It appears that the Emperor’s plan has worked. Of the eight necromancers who came to Canaan House, two have succeeded in ascending to Lyctorhood. They are Ianthe Tridentarius, and of course Harrowhark Nonagesimus, who is the central character of this book. Now the two young Lyctors are ready to join their remaining elder colleagues in the great war that the Emperor is waging against, well, something. They have a lot to learn before being plunged into battle.
Unfortunately something has gone wrong. In Harrow’s case the Lyctor process appears to have been incomplete. Part of her is missing. What’s more, we see regular flashbacks to her time in training at Canaan House. Having read Gideon the Ninth, we know those flashbacks are false memories. The people who die, and the way in which they die, are very different. And someone very important is missing.
The mystery of what has gone wrong with Harrow’s mind, and why, is one of the central themes of the book. Another is the worldbuilding. In Gideon, save for some inter-planetary travel and a few shuttles, we saw little of the outside world. It was easy to pretend that these books were fantasies about necromancers and swordsmen. In Harrow the Ninth we leave the Solar System and get to see more of the audacious universe that Tamsyn Muir has created. Simply put, these books are a space opera in which the primary technology is necromancy.
How does that work, exactly? Well we have already seen Harrow in action, creating servants from fragments of bone. But that’s all very fantasy. What about space travel? Well, there has to be a means of faster-than-light travel, and in Muir’s universe that is achieved by dropping your craft into The River, that vast stream of nothing in which dead souls go to wander. Naturally you are at extreme danger of attack by angry ghosts, so you need good necromantic protection, but once there you can travel very quickly indeed.
Mad? Yes, of course it is. The whole series is mad. Harrow is mad, which is unsurprising given the awful upbringing that she had. And a few other people might well be mad as well.

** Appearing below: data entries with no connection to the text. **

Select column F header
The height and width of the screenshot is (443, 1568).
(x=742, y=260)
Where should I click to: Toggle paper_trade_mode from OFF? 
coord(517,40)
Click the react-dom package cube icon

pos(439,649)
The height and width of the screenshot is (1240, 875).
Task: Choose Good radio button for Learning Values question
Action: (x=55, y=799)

I mentioned earlier that Harrow and Ianthe get to join the remaining members of the Lyctor corps. Several of them are dead, but three remain and like, the Emperor, Necrolord Prime, King of the Nine Renewals, Giver of Resurrection, His Celestial Kindness, King Undying, God and so on and so forth (also known as John), they have been alive for ten thousand years.
Imagine, if you will, a superhero team. Say, the Avengers. They have come together to fight evil, or at least an extra-terrestrial threat. They have been doing this for some time, and over the years their relationships with each other have undergone changes. They have fallen out, fought against each other, had affairs, got married, broken up, left the team in a huff and so on.
The Avengers, however have only been going for around 50 years (subjective time, far less in comic time). Imagine what sort of conflicts might arise in a superhero team that has been around for ten thousand years, whose members cannot die, and all of whom owe their undyingness to their leader. What grudges might they hold against each other? What patient and convoluted plans for revenge might they be hatching?
You may not be surprised that many of the chapters of this book are dated in the form, “X Months before the Emperor is Murdered.” You may need reminding that if God dies, so does the Sun, and all nine planets that orbit it.
Oh, and there is the small matter of the war. There are monsters in the darkness of space. Some of them are capable of laying waste to planets, eating planets if you will. They have servants, which are known as Heralds. Of course they are. They don’t have surfboards, though.
I think that mostly covers it, though there are things I have left out because you need to discover them for yourselves. By the end of the book you will know a lot more about the deep history of Muir’s universe, and the more recent history of one Gideon Nav. There is one more book to come, and it will be very different again. It will probably be even more space opera-like than this one, but there will also be lots of bones.
Which leaves us, of course, with the elephant in the room. One the one hand, Gideon the Ninth was a sort of lesbian love story. On the other, the relationship between Gideon and Harrow was so horribly dysfunctional that it would take an entire legion of therapists to sort out. Instead Muir has dumped poor Harrow in the company of a small bunch of people who might be even less sane than she is. And threatened her with imminent, hideous death.
The point is that just about everyone in this book is a deeply damaged person. They are going to do awful things to each other. Presumably we are to hope for redemption and resolution by the end of book 3. That won’t be easy to achieve. But there is one small ray of hope on the horizon. If I might be permitted one small spoiler, my favourite character from book 1, Camilla Hect, is still alive and looks like playing a major role in book 3.